When I visited Dory at New Medium Art Gallery last week, he had recently finished the curvaceous outlines of four nude women—all previous or current bartenders at the Reno Jazz Club—who will dominate a mural in the bar’s back room behind the pool table. Done in oil pastels, the commissioned piece was the brainchild of the bar’s owner but will certainly reach maturity with a style local art lovers recognize as distinctly Dory.

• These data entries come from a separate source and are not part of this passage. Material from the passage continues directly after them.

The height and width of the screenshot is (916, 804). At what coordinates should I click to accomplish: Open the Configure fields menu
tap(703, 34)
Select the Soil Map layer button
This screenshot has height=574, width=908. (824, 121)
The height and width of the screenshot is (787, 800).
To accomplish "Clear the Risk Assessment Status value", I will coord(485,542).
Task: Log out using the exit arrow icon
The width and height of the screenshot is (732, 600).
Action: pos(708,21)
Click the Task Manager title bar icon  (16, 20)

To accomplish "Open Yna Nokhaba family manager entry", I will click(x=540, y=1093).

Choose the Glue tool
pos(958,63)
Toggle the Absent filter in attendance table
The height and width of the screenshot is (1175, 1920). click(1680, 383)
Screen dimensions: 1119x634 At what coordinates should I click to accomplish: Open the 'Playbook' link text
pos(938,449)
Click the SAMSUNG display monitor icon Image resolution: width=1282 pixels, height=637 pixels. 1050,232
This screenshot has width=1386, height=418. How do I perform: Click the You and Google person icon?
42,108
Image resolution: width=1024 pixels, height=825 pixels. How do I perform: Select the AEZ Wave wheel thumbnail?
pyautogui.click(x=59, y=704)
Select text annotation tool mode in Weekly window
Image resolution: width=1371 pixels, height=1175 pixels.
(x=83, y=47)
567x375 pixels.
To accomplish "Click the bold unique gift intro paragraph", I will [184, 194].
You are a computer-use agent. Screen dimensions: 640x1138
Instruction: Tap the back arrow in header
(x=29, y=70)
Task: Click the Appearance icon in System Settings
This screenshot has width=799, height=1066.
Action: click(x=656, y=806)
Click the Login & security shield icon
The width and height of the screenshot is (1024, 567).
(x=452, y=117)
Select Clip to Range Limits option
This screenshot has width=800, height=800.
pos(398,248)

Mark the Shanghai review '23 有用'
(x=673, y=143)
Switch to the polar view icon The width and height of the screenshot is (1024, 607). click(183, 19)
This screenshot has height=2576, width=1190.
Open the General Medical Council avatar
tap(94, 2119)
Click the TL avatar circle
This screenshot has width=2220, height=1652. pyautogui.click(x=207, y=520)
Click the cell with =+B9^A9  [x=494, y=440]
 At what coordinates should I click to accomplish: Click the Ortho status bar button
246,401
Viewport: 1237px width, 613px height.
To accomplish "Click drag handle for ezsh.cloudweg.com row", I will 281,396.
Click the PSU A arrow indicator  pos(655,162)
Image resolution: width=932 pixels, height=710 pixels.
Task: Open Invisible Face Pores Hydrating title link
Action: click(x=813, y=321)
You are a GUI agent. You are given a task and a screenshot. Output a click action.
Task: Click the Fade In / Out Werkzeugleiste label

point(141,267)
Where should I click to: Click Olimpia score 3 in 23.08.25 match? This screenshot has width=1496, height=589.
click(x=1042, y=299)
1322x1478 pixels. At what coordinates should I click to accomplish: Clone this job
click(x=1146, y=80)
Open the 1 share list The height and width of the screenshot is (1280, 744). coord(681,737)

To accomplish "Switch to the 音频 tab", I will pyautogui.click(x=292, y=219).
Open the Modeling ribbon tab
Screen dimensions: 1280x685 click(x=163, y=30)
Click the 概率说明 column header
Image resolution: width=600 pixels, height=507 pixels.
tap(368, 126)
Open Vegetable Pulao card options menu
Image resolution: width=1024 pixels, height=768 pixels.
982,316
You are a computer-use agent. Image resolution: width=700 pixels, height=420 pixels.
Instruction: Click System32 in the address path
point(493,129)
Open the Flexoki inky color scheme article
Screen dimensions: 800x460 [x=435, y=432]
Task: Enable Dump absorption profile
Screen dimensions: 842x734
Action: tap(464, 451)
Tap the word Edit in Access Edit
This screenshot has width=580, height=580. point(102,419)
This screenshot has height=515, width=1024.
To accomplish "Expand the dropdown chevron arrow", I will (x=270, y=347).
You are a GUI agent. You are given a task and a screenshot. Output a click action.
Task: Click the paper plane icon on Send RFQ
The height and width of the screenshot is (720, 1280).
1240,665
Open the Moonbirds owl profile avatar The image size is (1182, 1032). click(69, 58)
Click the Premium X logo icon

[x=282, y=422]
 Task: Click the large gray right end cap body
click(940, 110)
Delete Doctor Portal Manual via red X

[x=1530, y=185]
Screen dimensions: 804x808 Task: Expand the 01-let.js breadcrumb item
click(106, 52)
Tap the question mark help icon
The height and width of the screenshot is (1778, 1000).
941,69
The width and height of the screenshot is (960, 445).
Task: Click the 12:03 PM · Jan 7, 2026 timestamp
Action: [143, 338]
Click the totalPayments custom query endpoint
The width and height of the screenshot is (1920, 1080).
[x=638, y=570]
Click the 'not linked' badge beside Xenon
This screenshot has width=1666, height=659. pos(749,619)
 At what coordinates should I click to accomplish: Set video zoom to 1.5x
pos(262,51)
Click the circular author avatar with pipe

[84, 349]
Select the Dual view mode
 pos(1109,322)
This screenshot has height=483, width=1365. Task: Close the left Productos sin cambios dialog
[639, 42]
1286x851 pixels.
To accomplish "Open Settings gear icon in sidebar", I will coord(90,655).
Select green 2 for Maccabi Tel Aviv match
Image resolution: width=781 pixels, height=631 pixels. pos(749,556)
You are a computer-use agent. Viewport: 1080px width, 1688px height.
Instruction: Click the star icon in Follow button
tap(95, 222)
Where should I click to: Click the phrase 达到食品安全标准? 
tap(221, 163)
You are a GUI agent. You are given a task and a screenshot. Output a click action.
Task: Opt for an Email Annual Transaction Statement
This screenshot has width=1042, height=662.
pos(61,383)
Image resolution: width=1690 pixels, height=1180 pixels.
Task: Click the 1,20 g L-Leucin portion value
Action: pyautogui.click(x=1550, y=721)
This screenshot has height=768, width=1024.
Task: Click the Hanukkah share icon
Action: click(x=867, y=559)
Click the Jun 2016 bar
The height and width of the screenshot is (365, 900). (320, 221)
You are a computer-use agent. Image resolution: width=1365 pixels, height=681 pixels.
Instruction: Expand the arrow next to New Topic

“I’ve been painting my whole life, but I did an internship in the Bay under a guy named Nagi Chami—he was a little French guy—and while I was studying under him, he used to get mad at me for signing the front of my paintings,” Dory says. “He said if people can’t recognize your work without your name being on the front, then you’re not there yet. You have to keep developing a style. So the style came from basically him forcing me into a particular idea. And even though I like to paint other things, the sand dune ones are the ones that kind of became famous.”
Indeed, Dory’s sand dune paintings and drawings, which often feature women’s nude bodies melting effortlessly into the landscape, have become a signature in which no words are necessary. While some of his sand dune works feature men, and even a Pegasus in one piece, Dory says women’s bodies lend themselves better to his style because they “flow.”
Dory’s slight frame, red hair and glasses, combined with his gentle, tentative speaking voice, give him the aura of an elfin creature straight out of a J.R.R. Tolkien book. And as I read Dory’s personal philosophy on art, now in print in New Medium’s free N Magazine, I learned that my fanciful description of him is not far from the leanings of his own mind.
“In my art, I summon and evoke creativity of a time when imagination ruled our lives," Dory writes. "When we, as children, could see images, die deaths and live fantastic adventures wrapped in such innocence and belief that to question their existence would be to question our own credibility."